Politique

Présidentielle iranienne : dans le chaudron d’Allah

La présidentielle iranienne du mois de juin pourrait, contre toute attente, réserver quelques surprises. Le 11 mai, jour de clôture des inscriptions, deux nouveaux candidats ont surgi à la dernière minute. Ils pourraient relancer l’enjeu d’un scrutin qui semblait acquis d’avance aux protégés du Guide suprême, Ali Khamenei, Mahmoud Ahmadinejad ne pouvant briguer un troisième mandat.

Mis à jour le 21 mai 2013 à 18:14

Les jeux semblaient faits et les paris sans enjeux pour la présidentielle du 14 juin. Populiste et controversé, le président sortant Mahmoud Ahmadinejad ne pouvait se présenter pour un troisième mandat face aux champions de son rival, le Guide suprême Ali Khamenei. Laminé par la répression de la « révolution verte » qui avait contesté la réélection d’Ahmadinejad en 2009, le camp des réformateurs n’avait pas de candidats sérieux à aligner, ses leaders étant placées depuis 2011 en résidence surveillée.

Coup de théâtre le 11 mai, jour de la clôture des candidatures. Deux prétendants de taille sont venus s’inscrire à la dernière minute, portant le nombre des concurrents à 686, dont 30 femmes.
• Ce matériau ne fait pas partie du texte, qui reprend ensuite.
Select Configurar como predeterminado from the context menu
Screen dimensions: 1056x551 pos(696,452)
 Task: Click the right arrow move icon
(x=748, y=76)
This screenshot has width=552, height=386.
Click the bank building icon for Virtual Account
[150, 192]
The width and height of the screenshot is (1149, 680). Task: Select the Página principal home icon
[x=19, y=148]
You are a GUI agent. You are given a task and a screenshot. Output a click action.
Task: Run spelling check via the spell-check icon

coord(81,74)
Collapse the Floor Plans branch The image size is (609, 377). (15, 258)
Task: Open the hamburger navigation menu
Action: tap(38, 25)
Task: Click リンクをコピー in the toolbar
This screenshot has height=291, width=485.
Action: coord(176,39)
C’est d’abord  Esfandiar Rahim Mashaie, bras droit d’Ahmedinejad, son gendre et ancien chef de cabinet, qui a fait irruption au ministère de l’Intérieur, accompagné de son mentor pour officialiser son intention de faire campagne. Avec pour slogan « Vive le printemps ! », monsieur gendre a toutes les chances de rassembler les fidèles de son beau-père, si sa candidature est validée par le Conseil des Gardiens de la révolution qui doit se prononcer d’ici le 23 mai.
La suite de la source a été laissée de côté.